Beer advocates a 5-step guide to running faster and without pain, and I’ll quickly touch on each:

1.Understand your running body

There are, according to Beer, three types of running bodies, at least in terms of genetic mobility:

  • Floppys – these are the runners who tend to have a lot of elasticity around their joints, and hence a much wider range of motion than the average person. When they run however, the increased movement in and around their joints may create greater instability and therefore a higher risk of injury.
  • Stiffys – no need to tell you who the stiffys are; you’ll know if you are one! Beer suggests that stiffys spend more time stretching than strengthening. Some strength exercises are obviously important, but the greater focus should be on regular stretching.
  • Flippys – and then there are the runners who are “normal” I guess; neither too floppy nor too stiff. You’ll need to read the book to see what Beer says about this group (he didn’t really talk about them, probably because they’re “normal”).

Once you understand your running body, says Beer, you’ll better understand how to maximize your time and focus on the specific exercises and preventative measures best suited for you.

2. Run with great technique 

Beer believes that running with great form and technique is a learned skill, and one that most runners are unaware of. It’s not until a runner actually sees him or herself running – on video, for example – that a more realistic perception of their running form is realized. The first step then, is to start with a video analysis.

### ASSIGNMENT
From the passage on running without pain, extract the text between "Beer advocates a" and "risk of injury.", inclusive.

### GIVEN MATERIAL
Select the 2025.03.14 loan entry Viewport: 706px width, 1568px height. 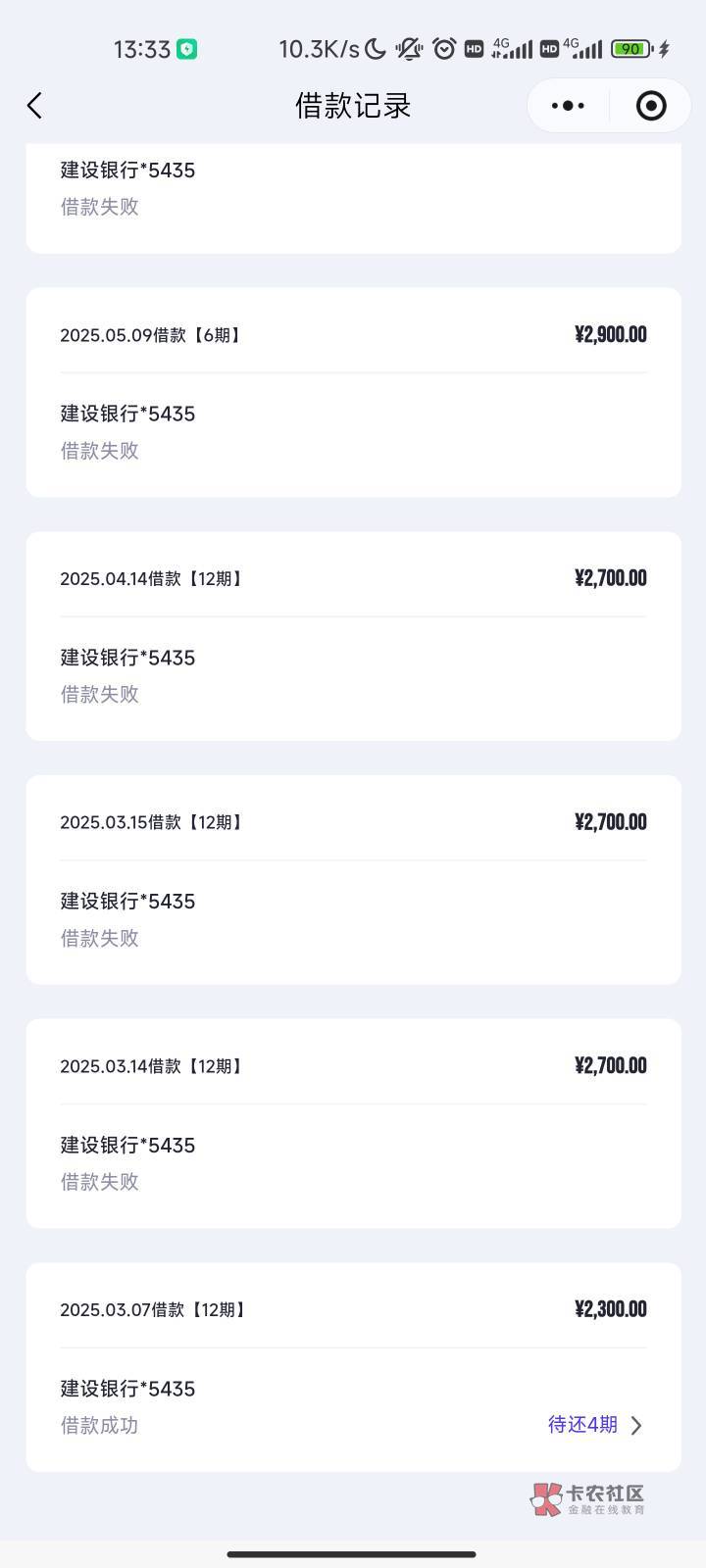point(353,1123)
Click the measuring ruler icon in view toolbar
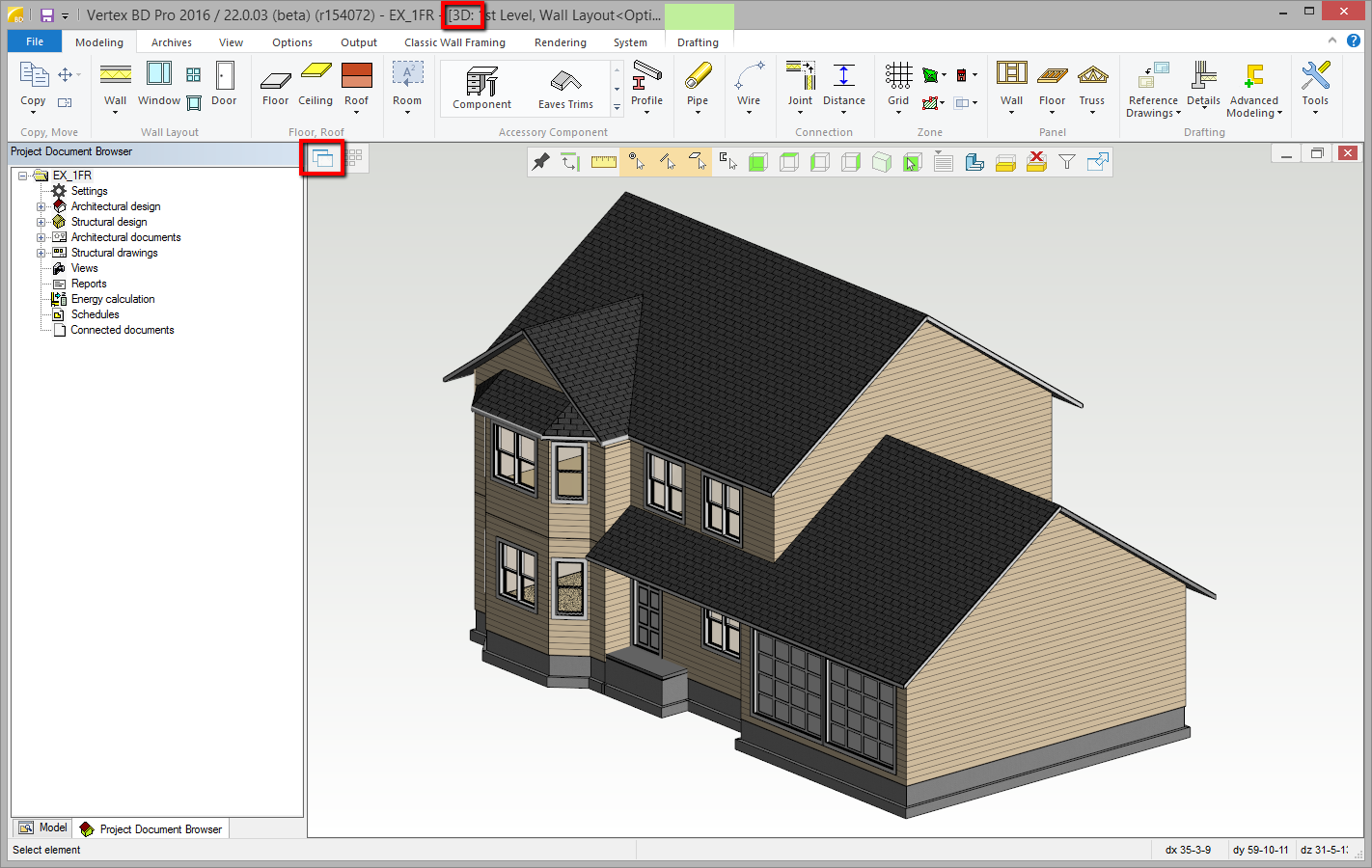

### TASK RESULT
Beer advocates a 5-step guide to running faster and without pain, and I’ll quickly touch on each:

1.Understand your running body

There are, according to Beer, three types of running bodies, at least in terms of genetic mobility:

  • Floppys – these are the runners who tend to have a lot of elasticity around their joints, and hence a much wider range of motion than the average person. When they run however, the increased movement in and around their joints may create greater instability and therefore a higher risk of injury.